Aisha Wakil, 13, had always wished to be very educated but her abduction last Monday may have differed her dream. “She has always said she wanted to be somebody important in life with good education,” her father, 68-year-old Wakil Zanna said. He said the incident had raised his blood pressure, forcing him to be admitted in the hospital. “I’ve been sick since Tuesday after I realized my daughter, Aisha, was among the missing girls. I was discharged on Thursday from the hospital,” the father of five disclosed.

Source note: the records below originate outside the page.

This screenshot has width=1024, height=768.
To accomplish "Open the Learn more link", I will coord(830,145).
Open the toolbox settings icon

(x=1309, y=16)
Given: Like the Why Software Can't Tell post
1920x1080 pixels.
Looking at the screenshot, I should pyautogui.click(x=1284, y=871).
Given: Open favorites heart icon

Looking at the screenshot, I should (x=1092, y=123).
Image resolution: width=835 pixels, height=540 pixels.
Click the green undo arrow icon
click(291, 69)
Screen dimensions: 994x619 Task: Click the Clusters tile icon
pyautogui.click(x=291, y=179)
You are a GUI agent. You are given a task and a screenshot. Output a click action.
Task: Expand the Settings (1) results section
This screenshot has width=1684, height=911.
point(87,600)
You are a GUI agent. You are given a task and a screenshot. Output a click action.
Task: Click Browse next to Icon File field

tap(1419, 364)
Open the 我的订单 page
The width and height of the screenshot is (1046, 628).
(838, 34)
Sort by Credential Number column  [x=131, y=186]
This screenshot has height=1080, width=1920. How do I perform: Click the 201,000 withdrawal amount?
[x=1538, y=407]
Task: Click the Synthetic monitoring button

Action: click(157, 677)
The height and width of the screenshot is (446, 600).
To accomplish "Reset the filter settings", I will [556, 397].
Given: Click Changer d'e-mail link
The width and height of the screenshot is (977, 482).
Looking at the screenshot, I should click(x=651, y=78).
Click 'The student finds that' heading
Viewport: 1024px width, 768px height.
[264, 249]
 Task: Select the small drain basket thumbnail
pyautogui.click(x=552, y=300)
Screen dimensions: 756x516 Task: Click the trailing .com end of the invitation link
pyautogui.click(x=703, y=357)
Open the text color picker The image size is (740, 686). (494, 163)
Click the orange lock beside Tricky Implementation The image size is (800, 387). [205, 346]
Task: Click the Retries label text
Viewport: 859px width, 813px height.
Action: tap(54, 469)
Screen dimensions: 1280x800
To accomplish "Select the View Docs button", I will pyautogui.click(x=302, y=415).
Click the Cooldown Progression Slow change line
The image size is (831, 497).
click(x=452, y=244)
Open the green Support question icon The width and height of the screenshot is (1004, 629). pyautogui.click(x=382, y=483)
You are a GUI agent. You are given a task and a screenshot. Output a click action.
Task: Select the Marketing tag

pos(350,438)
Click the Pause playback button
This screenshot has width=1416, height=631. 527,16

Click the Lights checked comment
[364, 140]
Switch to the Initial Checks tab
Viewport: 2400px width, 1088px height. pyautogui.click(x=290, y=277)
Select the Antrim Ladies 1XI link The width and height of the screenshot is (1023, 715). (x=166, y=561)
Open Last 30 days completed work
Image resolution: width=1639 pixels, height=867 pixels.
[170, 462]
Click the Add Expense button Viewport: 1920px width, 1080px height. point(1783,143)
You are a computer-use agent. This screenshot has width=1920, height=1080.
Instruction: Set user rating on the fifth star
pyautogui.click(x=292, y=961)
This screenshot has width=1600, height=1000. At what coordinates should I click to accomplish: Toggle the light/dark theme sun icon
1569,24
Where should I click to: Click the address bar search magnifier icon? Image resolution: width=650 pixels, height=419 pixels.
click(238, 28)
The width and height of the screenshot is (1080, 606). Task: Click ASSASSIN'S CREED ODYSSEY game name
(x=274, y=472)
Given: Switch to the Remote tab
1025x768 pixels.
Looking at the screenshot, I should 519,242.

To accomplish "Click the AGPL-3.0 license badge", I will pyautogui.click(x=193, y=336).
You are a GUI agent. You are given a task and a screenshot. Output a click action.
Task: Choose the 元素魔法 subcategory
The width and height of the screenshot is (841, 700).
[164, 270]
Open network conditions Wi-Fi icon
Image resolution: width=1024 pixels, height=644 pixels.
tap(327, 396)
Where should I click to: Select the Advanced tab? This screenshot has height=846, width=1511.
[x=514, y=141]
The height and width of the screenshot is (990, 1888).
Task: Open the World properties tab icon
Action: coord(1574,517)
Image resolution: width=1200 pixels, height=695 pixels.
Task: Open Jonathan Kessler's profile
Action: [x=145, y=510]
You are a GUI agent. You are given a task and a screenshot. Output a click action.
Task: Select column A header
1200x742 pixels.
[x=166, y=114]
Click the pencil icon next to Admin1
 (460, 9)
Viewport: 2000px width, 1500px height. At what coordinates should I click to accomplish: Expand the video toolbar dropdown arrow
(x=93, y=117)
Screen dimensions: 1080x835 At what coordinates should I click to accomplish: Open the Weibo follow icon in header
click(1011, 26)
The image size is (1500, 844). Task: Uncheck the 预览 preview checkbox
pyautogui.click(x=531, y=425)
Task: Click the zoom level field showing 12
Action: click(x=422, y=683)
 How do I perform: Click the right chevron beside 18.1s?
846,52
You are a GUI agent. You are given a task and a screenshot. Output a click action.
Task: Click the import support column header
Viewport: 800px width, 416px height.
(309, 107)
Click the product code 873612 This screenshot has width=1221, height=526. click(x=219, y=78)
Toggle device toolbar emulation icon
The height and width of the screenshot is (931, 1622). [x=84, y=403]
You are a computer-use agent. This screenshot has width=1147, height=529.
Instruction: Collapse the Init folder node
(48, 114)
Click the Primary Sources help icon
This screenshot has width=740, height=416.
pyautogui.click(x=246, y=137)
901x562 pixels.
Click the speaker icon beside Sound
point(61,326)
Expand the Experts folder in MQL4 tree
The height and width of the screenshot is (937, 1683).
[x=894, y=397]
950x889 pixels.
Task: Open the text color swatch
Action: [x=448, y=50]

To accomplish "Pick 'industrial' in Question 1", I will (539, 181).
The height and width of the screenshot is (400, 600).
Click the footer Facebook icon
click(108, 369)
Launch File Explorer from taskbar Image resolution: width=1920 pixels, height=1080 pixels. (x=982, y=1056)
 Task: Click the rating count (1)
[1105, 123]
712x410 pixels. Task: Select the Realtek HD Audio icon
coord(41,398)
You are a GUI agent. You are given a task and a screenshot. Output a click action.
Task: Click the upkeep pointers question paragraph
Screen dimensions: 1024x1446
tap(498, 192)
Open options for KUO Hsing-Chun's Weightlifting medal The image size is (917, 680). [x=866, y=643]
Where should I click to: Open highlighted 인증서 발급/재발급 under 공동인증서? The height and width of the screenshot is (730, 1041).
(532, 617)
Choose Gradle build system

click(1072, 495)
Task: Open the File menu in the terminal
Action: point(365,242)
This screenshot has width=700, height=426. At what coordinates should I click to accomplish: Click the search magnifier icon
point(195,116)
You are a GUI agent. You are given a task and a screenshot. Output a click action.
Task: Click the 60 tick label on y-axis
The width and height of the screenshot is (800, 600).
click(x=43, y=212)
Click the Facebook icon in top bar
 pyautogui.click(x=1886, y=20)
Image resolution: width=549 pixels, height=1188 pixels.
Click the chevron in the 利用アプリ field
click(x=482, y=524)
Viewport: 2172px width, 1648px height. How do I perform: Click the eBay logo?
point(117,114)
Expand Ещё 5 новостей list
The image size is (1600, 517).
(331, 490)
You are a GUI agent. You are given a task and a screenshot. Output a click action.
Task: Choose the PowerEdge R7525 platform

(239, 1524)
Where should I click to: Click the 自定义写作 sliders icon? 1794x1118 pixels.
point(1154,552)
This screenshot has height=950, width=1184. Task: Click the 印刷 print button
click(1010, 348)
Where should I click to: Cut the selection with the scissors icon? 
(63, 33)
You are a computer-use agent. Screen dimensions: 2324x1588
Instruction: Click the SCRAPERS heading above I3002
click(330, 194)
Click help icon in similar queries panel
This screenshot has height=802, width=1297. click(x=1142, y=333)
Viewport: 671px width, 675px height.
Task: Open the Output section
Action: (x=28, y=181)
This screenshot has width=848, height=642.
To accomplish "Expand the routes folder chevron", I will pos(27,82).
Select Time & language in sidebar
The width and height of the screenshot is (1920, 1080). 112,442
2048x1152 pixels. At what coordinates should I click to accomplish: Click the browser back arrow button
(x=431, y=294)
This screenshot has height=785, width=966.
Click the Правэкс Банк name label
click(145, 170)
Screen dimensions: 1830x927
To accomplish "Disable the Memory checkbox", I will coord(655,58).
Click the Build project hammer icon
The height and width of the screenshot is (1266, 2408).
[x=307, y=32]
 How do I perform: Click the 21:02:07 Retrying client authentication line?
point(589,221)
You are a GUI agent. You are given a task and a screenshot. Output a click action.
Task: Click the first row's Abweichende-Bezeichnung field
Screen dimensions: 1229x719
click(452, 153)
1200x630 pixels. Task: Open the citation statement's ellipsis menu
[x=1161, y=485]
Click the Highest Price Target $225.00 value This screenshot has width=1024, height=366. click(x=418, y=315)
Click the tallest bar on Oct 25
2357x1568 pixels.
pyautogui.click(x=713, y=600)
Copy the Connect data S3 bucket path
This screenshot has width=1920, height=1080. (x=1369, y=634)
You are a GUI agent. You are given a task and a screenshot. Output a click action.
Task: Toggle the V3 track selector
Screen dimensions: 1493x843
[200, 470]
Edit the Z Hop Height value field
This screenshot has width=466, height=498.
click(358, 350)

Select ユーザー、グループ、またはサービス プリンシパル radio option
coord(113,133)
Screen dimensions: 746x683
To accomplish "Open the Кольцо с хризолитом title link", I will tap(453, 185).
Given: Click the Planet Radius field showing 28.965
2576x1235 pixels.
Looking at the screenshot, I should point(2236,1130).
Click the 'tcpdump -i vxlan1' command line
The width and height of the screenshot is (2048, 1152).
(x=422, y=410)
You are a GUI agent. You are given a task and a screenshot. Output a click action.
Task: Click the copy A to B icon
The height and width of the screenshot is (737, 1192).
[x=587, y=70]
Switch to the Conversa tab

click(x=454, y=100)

Aisha, the second child of the family is in SS I. She joined the college last year after completing her junior secondary school education in another school in the area with high hopes of a successful academic career. Her father said the Monday abduction might be a clog in the wheel of her educational pursuit. He said his daughter visited the house last weekend, playing with her siblings, unknown to her that calamity was in the offing. He expressed the hope that his daughter and others would soon return home safely.

Anxiety and sadness were palpable when Sunday Sun reporter visited Dapchi. Families of the missing girls wept uncontrollably. A lady whose younger sister is among the kidnapped girls expressed her frustration on the Boko Haram conflict “I am fed up with this crisis. Let Allah just end it or destroy the world,” she declared, amid wailing from other family members.

The school, located on the outskirts of the town is deserted as the authorities announced suspension of all activities for a week last Tuesday.

The Federal Government said it was working in collaboration with the Yobe State Government and security agencies to ascertain the number of girls kidnapped and those who have been found. Minister of Information, Alhaji Lai Mohammed who led a delegation of the Federal Government to Dapchi last Thursday said the government could not give the actual number of the girls kidnapped or missing.    

“What we know for a fact now is that we cannot account for some students. But since two days ago, students have also been reporting back to school. We also have it on good authority that some of them have phoned from their hiding places even in Damaturu. We cannot say categorically the certain numbers of students that have been kidnapped.   

“A few students can be accounted for and this is because some of them are still trickling back from their hiding places. Give us few more days, we will be able to check the situation of things,” the minister who was accompanied by the Minister of State, Foreign Affairs, Khadija Abba Ibrahim said during the visit. He said responses of the military and that of the Yobe State government after the incident were commendable, even as he assured the military was up and doing in the search for the girls.